(Working data begins)
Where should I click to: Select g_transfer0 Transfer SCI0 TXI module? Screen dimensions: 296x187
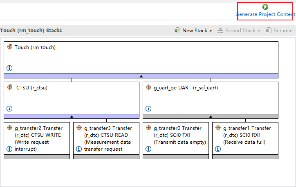(x=177, y=135)
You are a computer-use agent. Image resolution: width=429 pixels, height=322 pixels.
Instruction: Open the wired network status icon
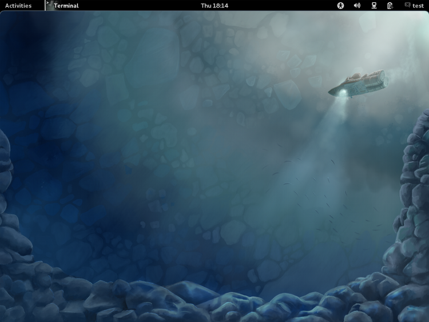pos(374,6)
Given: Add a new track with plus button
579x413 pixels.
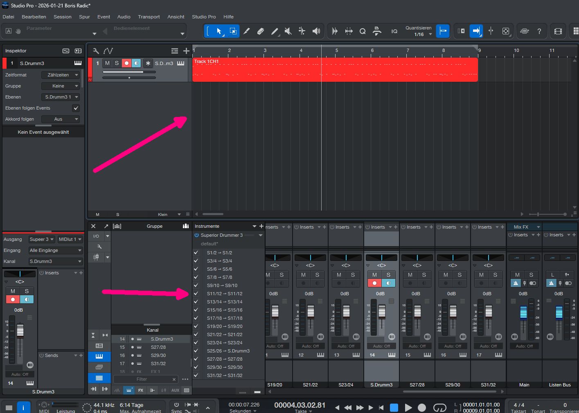Looking at the screenshot, I should tap(186, 51).
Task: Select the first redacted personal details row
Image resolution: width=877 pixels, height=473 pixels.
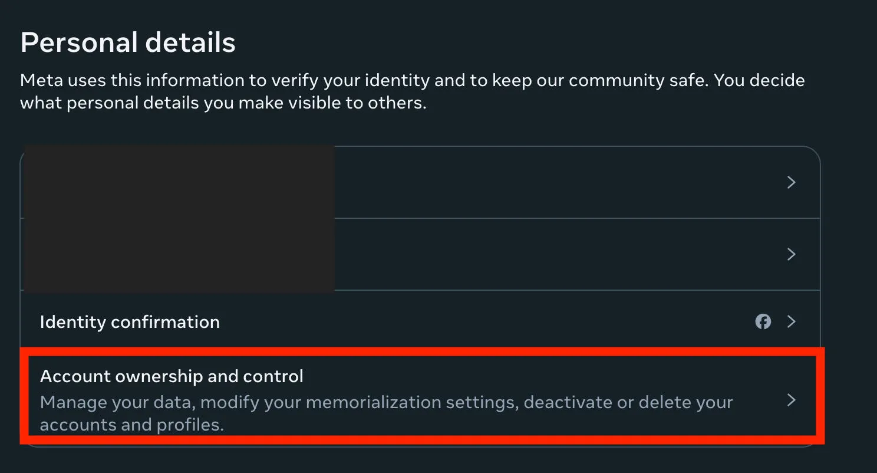Action: [x=530, y=182]
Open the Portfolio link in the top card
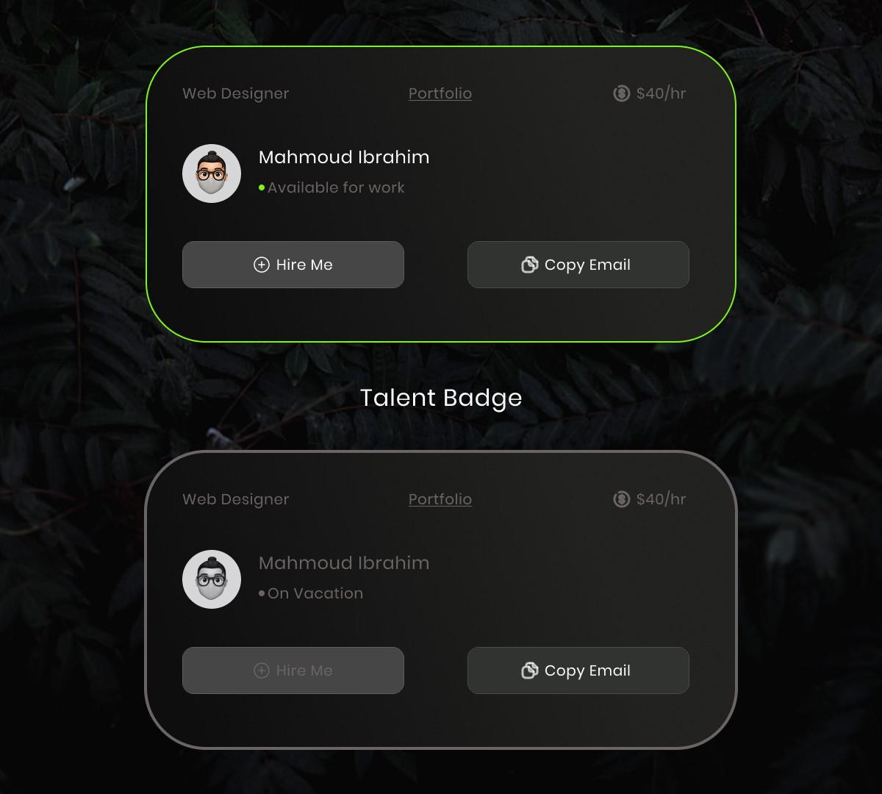This screenshot has height=794, width=882. click(x=440, y=93)
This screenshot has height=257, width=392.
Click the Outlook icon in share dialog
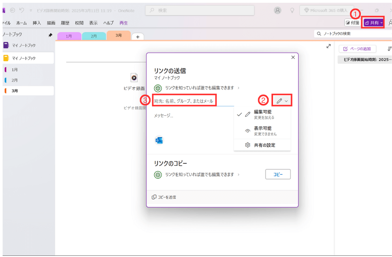tap(159, 140)
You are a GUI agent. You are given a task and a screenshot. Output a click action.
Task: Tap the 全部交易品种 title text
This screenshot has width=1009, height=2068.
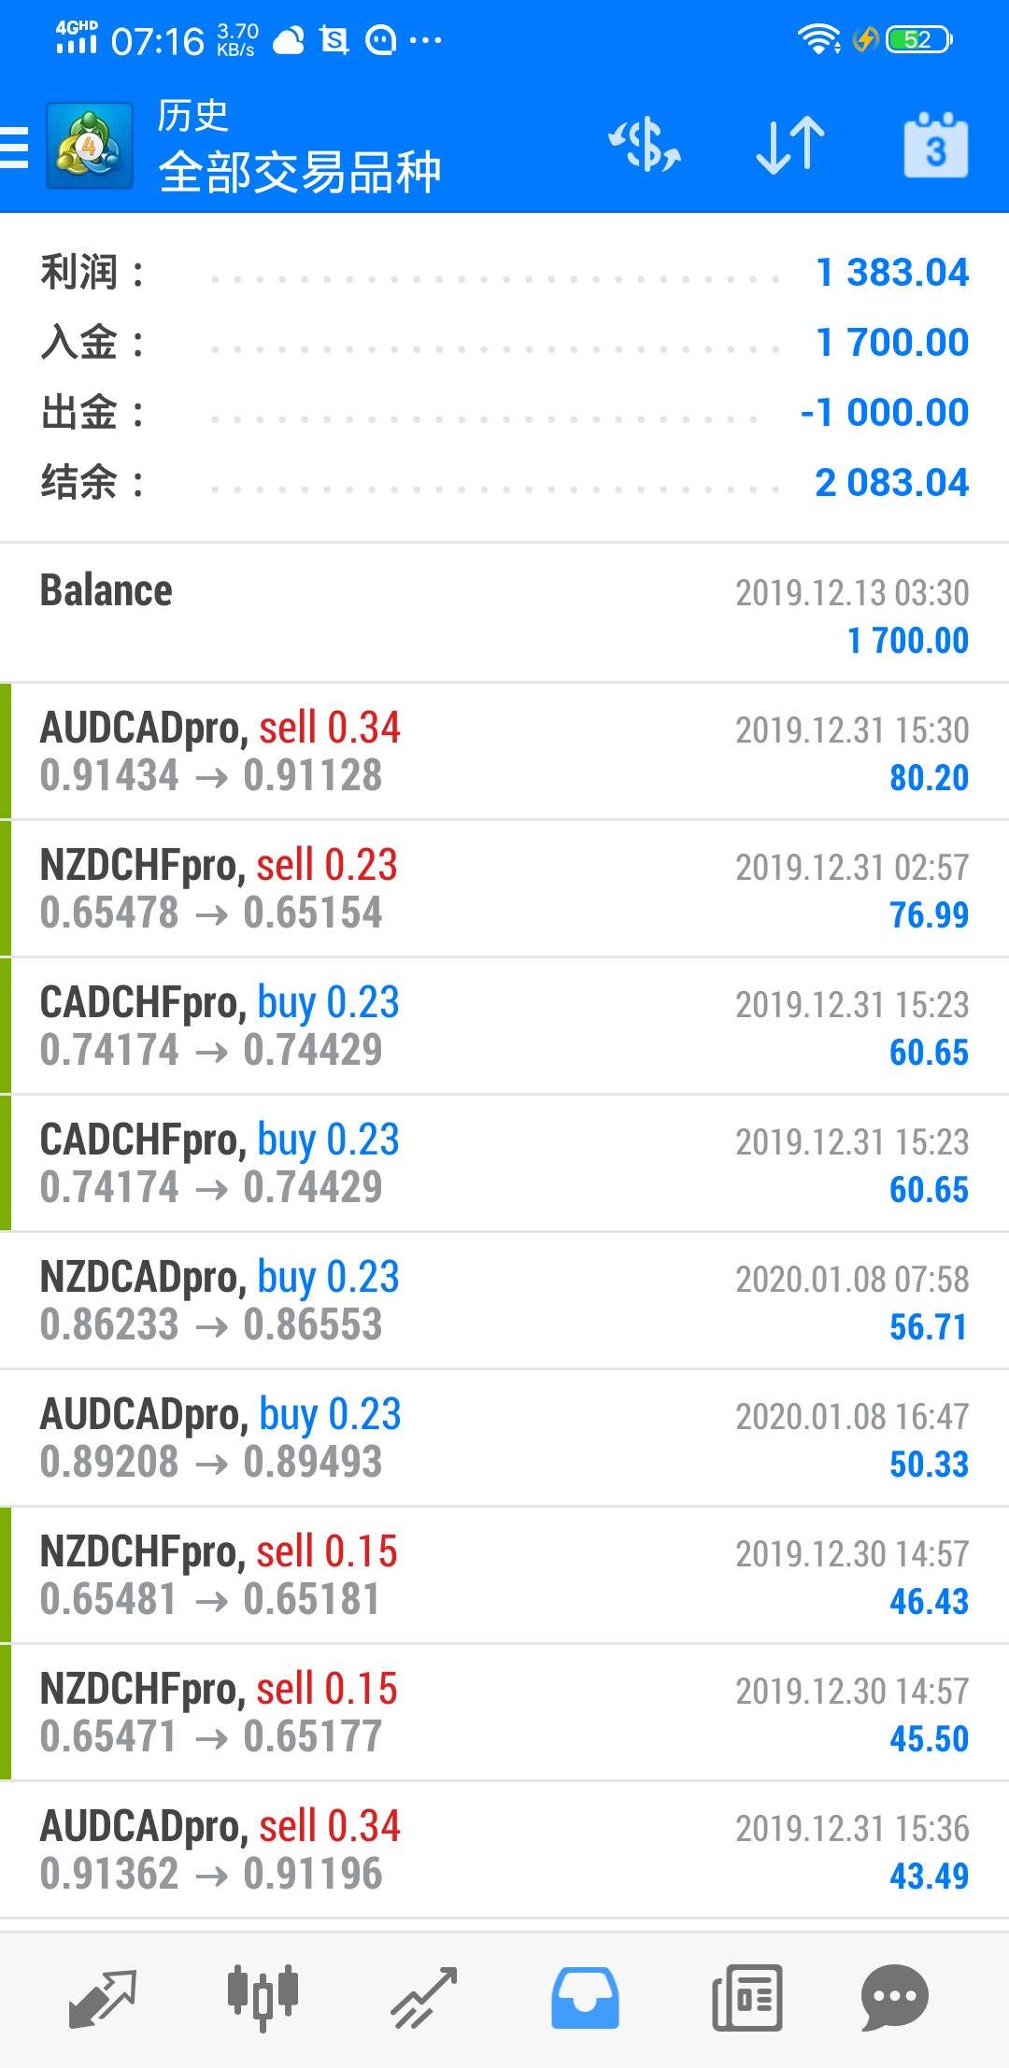click(299, 172)
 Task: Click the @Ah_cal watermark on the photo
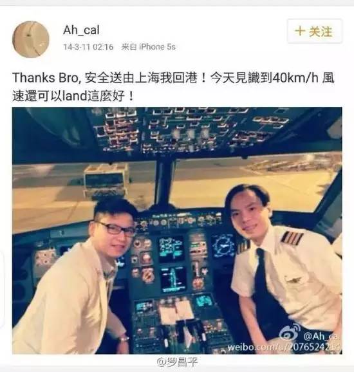(321, 336)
(Working data ends)
◆ Try it ◆
The data above must be written out again without alteration, and the pictures in them must be excluded.

◆ Task result ◆
Where should I click to: Select g_transfer0 Transfer SCI0 TXI module? Screen dimensions: 296x187
(x=177, y=135)
You are a computer-use agent. Image resolution: width=429 pixels, height=322 pixels.
Instruction: Open the wired network status icon
pos(374,6)
Given: Add a new track with plus button
579x413 pixels.
Looking at the screenshot, I should tap(186, 51).
Task: Select the first redacted personal details row
Image resolution: width=877 pixels, height=473 pixels.
Action: [x=530, y=182]
Open the Portfolio link in the top card
This screenshot has height=794, width=882. click(x=440, y=93)
This screenshot has height=257, width=392.
Click the Outlook icon in share dialog
tap(159, 140)
You are a GUI agent. You are given a task and a screenshot. Output a click action.
Task: Tap the 全部交易品种 title text
This screenshot has width=1009, height=2068.
click(299, 172)
 Task: Click the @Ah_cal watermark on the photo
(321, 336)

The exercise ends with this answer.